Say what you will about Sayles, but he’s one of the few high profile writer-directors who can actually write good roles for women and minority characters, and just about every character in the large ensemble is given a moment to shine (there’s also several other minor characters that pop in and out of the story, like Reynaldo, the young student who got Celia pregnant, Celia’s overbearing mother, and a nun and nurse who work at the orphanage), with a monologue or two about this or that subject (or preachy speech in many instances). Oh, and do these women talk. Forced to sit around for days on end, the women have formed a loose coalition (I would hesitate to call it a friendship in many of the instances) where they bitch about each other, about the long wait, about motherhood (and how this or that woman would not make a good mother), while casually displaying a certain level of arrogance that often shades into outright ignorance, condescension, and racism. Harden’s character is the most obvious “ugly American,” but judging by the actions of many of the other characters, you wonder if they notice what is going on around them. For example, Lynch’s character gives a book to one of the illiterate street kids, as if he would have much use for it (he does tote is around for a while, but eventually tries to desperately sell it to any passerby).
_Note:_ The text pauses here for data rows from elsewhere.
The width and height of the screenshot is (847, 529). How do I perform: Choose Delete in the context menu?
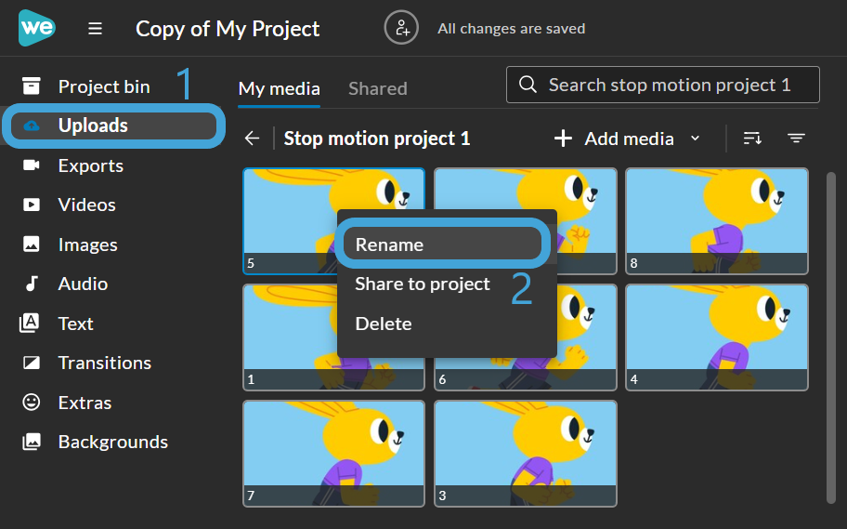point(384,324)
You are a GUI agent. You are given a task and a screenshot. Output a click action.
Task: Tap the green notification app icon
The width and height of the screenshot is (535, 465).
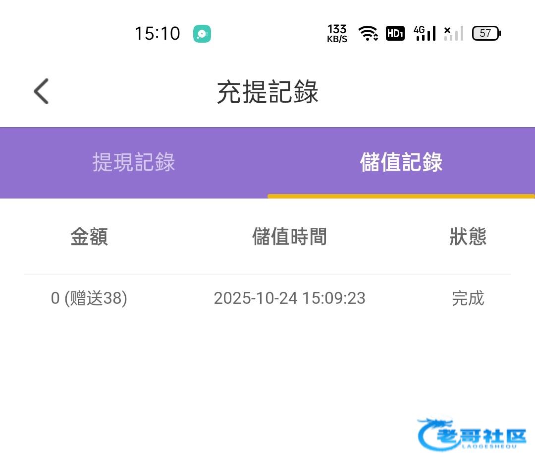coord(202,34)
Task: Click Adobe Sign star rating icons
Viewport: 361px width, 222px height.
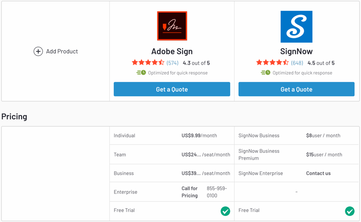Action: pyautogui.click(x=148, y=63)
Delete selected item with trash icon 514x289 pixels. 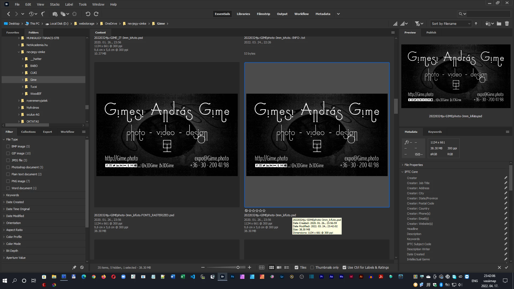click(507, 24)
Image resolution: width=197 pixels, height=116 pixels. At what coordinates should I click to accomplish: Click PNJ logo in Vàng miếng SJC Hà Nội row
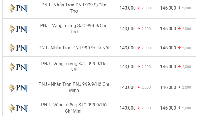[x=18, y=67]
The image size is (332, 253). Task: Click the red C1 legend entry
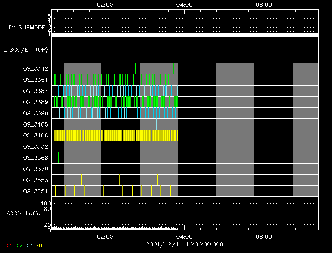click(x=9, y=246)
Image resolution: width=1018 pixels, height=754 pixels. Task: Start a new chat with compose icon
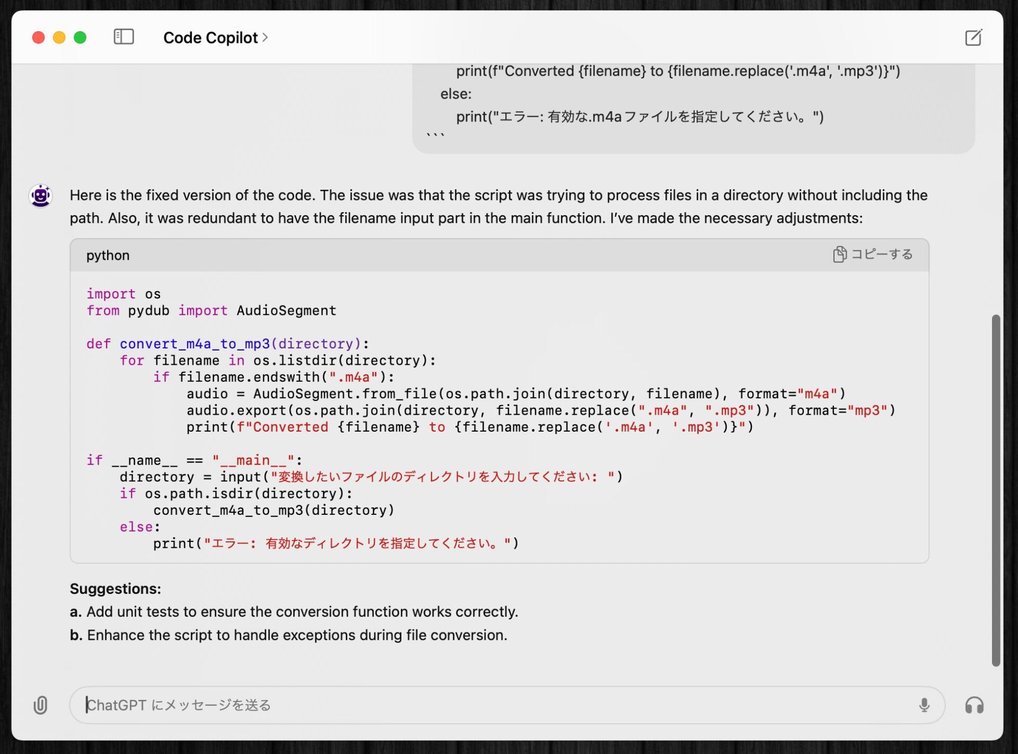coord(973,38)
The reaction of the Latin characters is mixed, some like Senora Munoz’s son, are very, very angry (his uncle is angry to, but he exploits the Americans for as much money as possible), while Senora Munoz herself sees the Americans as a mealticket. The young construction worker makes an offhanded remark about babies being his countries #1 export, while Asuncion is too busy working to pay much thought to the subject, though at one point she tearfully expresses some mixed emotions to Lynch’s character (though they can not understand each other) when she talks about her own daughter. Celia and her mother inhabit much of the same world as the American women, so they are not shown to give any thought to the subject; in their own instance, the adoption is a necessary thing to maintain propriety. Though some of the characters are obviously mouthpieces, really there only to give voice to some political sentiment (i.e. Munoz’s son), it’s hard to gauge what Sayles really thinks about the situation, since he weaves the homeless street kids in and out of the narrative, as some sort of counterpoint, an example of what happens to the children once they are too old for the orphanage. I mean, it's nice that Sayles has not made either side of the adoption divide just saints or sinners, but it would be nice if he would offer some kind of solid viewpoint on the subject.

No matter what, however, I can always count on Sayles when it comes to narrative experimentation, especially when it comes down to his endings. Since the film begins with the characters in a state of flux, it pretty much ends in a state of flux, with two of the American women being abruptly called to the orphanage to pick up their babies (Marcia Gay Harden’s character has proved to be such a pain, that her lawyer just wants to get rid of her, so he expedites her process, while it appears it was just Lynch’s turn, though Harden’s character in a particular loathsome turn, takes credit for the success of her application, telling her she “put a good word in for her), while the other characters are presumably waiting in limbo. The film actually reminded me of Limbo, since the film even ends before the two of them receive their children, ending on a freeze frame of the babies being carried out of the nursery by some attendants.